Entries taken from a collection

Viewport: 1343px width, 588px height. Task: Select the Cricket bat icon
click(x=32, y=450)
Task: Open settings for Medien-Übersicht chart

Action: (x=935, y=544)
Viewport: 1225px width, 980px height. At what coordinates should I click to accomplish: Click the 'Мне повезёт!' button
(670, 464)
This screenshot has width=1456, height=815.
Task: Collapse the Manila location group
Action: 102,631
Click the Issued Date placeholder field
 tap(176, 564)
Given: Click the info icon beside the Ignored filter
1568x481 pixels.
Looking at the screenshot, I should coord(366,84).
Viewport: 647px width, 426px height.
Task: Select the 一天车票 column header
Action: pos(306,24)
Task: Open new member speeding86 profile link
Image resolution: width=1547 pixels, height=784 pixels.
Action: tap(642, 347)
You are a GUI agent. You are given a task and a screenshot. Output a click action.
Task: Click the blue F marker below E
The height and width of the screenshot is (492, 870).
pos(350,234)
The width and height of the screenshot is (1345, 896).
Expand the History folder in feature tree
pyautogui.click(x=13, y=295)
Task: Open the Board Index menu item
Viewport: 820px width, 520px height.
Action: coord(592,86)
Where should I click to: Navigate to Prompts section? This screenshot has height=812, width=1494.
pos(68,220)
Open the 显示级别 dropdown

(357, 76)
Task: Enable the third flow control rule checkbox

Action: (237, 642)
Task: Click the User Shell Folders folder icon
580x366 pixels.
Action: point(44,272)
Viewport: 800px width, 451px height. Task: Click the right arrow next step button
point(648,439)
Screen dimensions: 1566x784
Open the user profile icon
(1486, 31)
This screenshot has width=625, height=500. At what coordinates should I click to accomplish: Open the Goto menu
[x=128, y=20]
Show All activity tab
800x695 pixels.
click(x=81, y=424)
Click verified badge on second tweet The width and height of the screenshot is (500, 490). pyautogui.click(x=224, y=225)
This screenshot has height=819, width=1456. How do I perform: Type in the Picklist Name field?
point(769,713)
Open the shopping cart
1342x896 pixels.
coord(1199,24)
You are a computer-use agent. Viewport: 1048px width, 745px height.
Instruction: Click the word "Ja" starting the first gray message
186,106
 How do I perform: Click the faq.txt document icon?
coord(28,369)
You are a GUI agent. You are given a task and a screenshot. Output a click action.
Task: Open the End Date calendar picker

### Aim of the exercise
Write out the records again, starting at the line that has "You are a computer-use" and stopping after the last line of the records, with every line kept, including the requests. Shift each coordinate in the answers by adding 113 to it.

### Response to this task
You are a computer-use agent. Viewport: 1048px width, 745px height.
Instruction: Click the word "Ja" starting the first gray message
299,219
 How do I perform: Click the faq.txt document icon?
coord(141,482)
You are a GUI agent. You are given a task and a screenshot. Output a click action.
Task: Open the End Date calendar picker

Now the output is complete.